Why We Write API Documentation
This post comes from the SDK Bridge newsletter. I find so much value from what Peter and Jonathan do over at SDK Bridge, I always have to post their newsletter here and share with all of you.
I recently received an email with the subject "FW: boring job". It was a long email chain that started with someone casting about for someone to write API documentation. It got me thinking about how most developers must wonder why on earth someone with the skills to program would choose to write API documentation instead.
"Why" is a good question to ask yourself when starting up a new year. In fact, I recently saw a TED talk video by Simon Sinek on how the most effective people, companies, and organizations, start by thinking about why they do something instead of what. In the video, Sinek brings up examples like Apple, the Wright Brothers, and even Martin Luther King, whose most famous speech began with "I have a dream" (why) and not "I have a plan" (what).
In this newsletter, I'll talk about why we write API documentation, from how it impacts the world to how it challenges us personally. But first, here's what SDK Bridge been up to since our last newsletter:
- Writing C++ documentation for software embedded into agricultural vehicles.
- Writing REST documentation for a company that creates software for governments.
- Writing REST documentation based on OpenSocial to be able to create and manage online meetings.
- Writing IT documentation for Microsoft HealthVault.

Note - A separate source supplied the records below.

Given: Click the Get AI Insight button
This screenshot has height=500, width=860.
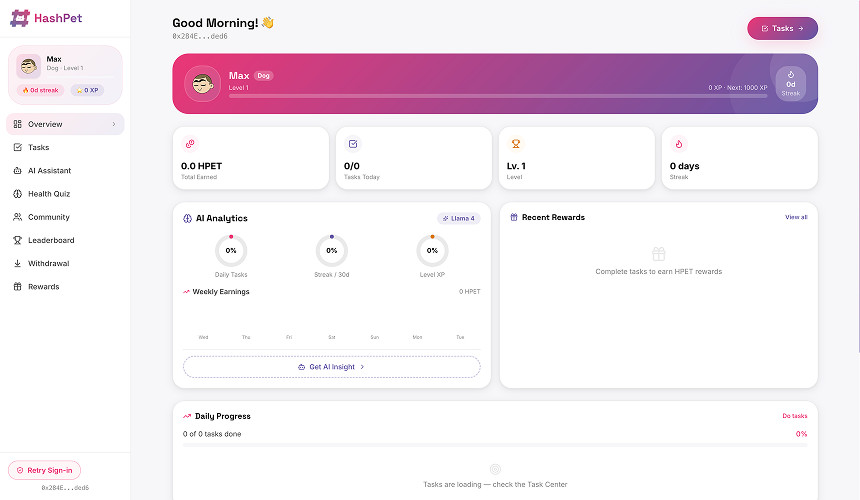Looking at the screenshot, I should (331, 367).
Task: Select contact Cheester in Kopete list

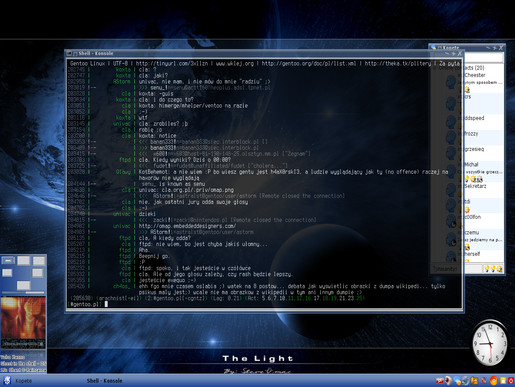Action: 475,75
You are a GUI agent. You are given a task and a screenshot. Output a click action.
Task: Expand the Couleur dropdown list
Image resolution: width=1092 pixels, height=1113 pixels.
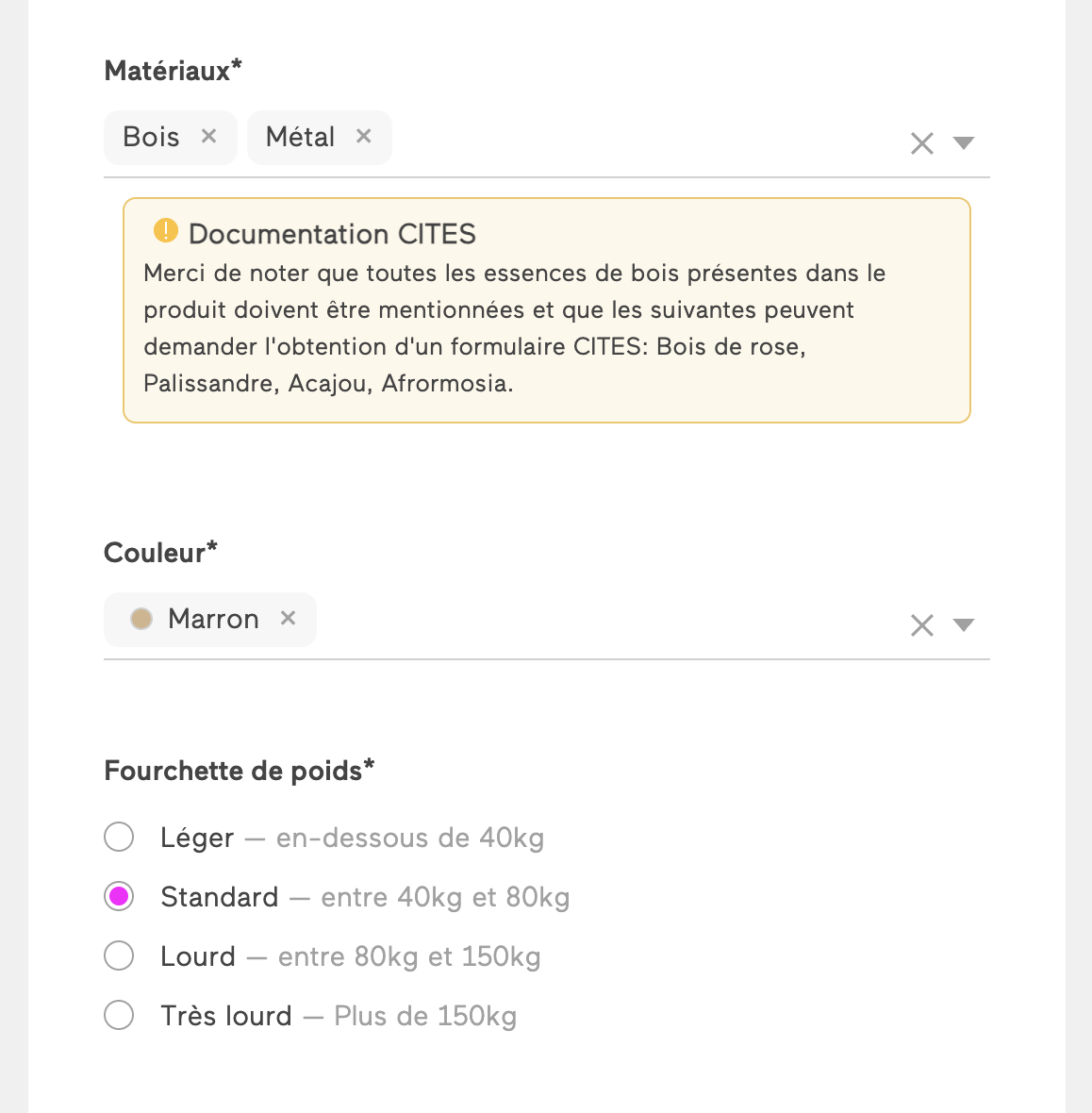coord(963,625)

- Peter Gruenbaum, President, SDK Bridge
Why We Write API Documentation
To most developers, writing API documentation is nothing short of torture. But to a few of us, it's a fascinating area. What gets us so excited?
In case you haven't heard, the biggest technology revolution is happening since the invention of HTML. We've all heard about the explosion of smart phone, tablet, and software-as-a-service technology, but not everyone knows that APIs are what's driving all of these technologies, providing people with instant access to data. It used to be that only the people who had the data could write the software that granted access, but with APIs, the number of software developers who can create applications with that data is vastly increased. Companies are discovering that developers are doing things with their data that they had never dreamed of. It's an exciting time to be working in software.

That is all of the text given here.